Directions => Could you filter the records below and keep only the lines with the word "post"?

Dataset entries =>
<<<<

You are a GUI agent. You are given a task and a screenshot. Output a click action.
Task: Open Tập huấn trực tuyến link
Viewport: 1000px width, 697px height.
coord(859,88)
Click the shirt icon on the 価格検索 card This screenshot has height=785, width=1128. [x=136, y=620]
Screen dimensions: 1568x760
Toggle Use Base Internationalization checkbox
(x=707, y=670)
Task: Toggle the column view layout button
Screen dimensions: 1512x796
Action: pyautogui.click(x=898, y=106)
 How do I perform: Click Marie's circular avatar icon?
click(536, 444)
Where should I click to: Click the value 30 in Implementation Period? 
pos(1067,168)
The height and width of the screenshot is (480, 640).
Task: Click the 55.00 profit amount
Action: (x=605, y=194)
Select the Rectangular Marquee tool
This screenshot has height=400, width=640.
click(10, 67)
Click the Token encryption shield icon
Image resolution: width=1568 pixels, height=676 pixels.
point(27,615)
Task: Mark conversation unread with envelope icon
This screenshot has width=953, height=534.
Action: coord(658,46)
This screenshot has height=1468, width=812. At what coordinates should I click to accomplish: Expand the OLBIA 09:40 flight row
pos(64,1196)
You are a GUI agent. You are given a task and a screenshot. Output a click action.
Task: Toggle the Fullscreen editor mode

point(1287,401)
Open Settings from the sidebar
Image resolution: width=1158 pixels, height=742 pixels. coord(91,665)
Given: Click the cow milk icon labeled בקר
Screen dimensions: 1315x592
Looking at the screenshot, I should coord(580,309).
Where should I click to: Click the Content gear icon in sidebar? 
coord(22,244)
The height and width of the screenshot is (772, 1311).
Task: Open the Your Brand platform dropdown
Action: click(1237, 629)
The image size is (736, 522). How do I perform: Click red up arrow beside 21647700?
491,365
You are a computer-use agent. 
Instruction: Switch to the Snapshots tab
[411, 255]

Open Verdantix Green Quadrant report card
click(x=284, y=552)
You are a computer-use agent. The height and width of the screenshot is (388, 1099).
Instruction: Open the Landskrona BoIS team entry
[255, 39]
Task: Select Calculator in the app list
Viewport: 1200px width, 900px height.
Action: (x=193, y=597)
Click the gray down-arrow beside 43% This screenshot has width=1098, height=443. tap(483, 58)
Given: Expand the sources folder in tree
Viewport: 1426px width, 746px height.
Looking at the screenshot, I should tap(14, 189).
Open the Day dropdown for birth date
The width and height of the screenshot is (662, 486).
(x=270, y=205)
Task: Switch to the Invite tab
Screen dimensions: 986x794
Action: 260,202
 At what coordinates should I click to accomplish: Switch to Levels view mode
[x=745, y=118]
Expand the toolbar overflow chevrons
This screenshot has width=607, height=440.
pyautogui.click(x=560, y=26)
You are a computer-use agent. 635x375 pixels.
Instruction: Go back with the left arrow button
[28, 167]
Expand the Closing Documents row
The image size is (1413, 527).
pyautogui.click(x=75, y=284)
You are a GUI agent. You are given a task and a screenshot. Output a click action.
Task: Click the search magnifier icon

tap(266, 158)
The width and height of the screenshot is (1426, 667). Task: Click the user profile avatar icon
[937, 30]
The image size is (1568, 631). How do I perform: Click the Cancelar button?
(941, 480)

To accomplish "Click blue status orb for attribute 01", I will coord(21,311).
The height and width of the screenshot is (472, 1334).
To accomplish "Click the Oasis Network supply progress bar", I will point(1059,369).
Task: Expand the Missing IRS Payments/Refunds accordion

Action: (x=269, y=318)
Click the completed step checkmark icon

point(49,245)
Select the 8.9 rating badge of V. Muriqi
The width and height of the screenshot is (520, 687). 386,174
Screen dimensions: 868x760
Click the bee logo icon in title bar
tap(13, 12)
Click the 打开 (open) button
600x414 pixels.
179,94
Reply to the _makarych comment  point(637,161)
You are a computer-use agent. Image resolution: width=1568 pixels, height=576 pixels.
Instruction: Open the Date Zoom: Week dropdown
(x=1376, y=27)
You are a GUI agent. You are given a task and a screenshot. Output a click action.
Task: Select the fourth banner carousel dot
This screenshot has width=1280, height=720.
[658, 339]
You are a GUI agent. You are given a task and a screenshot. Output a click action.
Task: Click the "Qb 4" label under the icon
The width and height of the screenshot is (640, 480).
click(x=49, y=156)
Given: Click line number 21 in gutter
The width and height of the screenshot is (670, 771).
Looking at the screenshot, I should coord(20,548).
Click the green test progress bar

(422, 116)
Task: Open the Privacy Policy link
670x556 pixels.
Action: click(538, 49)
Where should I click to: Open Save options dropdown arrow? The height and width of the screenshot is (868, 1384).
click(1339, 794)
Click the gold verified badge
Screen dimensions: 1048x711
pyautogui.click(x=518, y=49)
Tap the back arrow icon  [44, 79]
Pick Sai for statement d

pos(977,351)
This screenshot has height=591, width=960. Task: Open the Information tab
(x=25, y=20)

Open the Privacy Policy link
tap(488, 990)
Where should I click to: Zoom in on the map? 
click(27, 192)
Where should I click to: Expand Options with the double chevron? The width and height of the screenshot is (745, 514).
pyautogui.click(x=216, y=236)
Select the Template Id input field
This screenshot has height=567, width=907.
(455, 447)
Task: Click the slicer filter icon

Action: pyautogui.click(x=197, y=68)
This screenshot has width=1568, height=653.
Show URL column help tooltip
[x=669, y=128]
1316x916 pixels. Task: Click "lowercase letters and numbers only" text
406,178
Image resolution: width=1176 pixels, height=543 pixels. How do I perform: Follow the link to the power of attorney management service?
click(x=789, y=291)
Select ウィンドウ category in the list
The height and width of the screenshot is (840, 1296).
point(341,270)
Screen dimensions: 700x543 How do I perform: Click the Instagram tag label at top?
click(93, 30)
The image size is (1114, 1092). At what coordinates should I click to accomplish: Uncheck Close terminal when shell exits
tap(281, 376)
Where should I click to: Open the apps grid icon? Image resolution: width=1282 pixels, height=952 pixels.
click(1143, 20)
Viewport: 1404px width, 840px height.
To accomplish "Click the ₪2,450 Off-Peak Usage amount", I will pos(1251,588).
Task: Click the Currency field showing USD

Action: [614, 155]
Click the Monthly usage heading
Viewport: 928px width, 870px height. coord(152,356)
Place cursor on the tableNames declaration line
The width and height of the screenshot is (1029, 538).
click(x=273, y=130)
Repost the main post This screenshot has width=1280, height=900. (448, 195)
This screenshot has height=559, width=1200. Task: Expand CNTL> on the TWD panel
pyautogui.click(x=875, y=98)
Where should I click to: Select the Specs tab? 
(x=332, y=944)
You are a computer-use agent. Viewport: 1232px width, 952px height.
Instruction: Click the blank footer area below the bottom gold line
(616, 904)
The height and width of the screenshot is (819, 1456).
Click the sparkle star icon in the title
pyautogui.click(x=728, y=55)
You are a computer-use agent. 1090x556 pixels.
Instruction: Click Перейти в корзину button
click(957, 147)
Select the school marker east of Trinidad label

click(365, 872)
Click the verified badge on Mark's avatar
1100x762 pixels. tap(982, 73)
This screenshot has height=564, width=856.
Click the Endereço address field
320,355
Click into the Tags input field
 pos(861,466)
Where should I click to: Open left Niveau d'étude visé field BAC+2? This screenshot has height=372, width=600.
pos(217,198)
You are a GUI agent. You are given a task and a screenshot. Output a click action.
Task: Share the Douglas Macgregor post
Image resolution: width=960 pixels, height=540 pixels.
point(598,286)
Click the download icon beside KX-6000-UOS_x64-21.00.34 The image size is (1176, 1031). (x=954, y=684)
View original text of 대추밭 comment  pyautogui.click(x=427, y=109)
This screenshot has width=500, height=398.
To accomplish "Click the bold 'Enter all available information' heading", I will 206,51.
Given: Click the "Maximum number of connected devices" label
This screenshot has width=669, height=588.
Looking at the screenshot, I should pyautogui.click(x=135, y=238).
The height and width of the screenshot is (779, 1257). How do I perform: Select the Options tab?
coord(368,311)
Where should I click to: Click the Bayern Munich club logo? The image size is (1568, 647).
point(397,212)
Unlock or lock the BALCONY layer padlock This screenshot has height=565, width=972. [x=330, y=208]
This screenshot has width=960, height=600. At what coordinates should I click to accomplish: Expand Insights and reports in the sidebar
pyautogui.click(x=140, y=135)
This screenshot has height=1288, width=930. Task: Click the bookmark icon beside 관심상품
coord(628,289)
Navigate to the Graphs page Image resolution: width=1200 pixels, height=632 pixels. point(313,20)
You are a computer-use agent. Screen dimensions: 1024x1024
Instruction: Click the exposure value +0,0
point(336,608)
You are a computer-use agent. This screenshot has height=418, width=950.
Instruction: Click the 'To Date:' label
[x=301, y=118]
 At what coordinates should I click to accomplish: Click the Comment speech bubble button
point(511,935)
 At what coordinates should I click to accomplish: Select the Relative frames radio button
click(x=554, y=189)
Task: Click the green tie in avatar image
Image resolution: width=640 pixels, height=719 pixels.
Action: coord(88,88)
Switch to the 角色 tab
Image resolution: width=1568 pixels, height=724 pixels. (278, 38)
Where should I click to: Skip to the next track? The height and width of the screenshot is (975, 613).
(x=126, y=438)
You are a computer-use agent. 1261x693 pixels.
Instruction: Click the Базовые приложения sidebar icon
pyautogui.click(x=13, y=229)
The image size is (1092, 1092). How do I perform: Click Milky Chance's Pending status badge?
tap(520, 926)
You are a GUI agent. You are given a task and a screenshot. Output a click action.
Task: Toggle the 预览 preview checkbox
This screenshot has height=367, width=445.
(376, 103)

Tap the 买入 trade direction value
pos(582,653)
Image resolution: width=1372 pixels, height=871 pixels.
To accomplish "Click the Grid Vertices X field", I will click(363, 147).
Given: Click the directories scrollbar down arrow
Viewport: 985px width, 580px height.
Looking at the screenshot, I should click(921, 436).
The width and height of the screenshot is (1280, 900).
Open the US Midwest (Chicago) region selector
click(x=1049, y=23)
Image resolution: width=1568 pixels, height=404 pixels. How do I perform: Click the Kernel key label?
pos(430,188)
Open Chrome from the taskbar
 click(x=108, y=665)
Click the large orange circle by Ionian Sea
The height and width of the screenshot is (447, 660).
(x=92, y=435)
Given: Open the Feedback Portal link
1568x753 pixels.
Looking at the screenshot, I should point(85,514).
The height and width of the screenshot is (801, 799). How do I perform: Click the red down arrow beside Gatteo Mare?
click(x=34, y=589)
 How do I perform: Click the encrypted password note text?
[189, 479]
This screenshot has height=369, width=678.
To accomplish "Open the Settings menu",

>>>>

Completed task =>
Repost the main post This screenshot has width=1280, height=900. (448, 195)
Task: Share the Douglas Macgregor post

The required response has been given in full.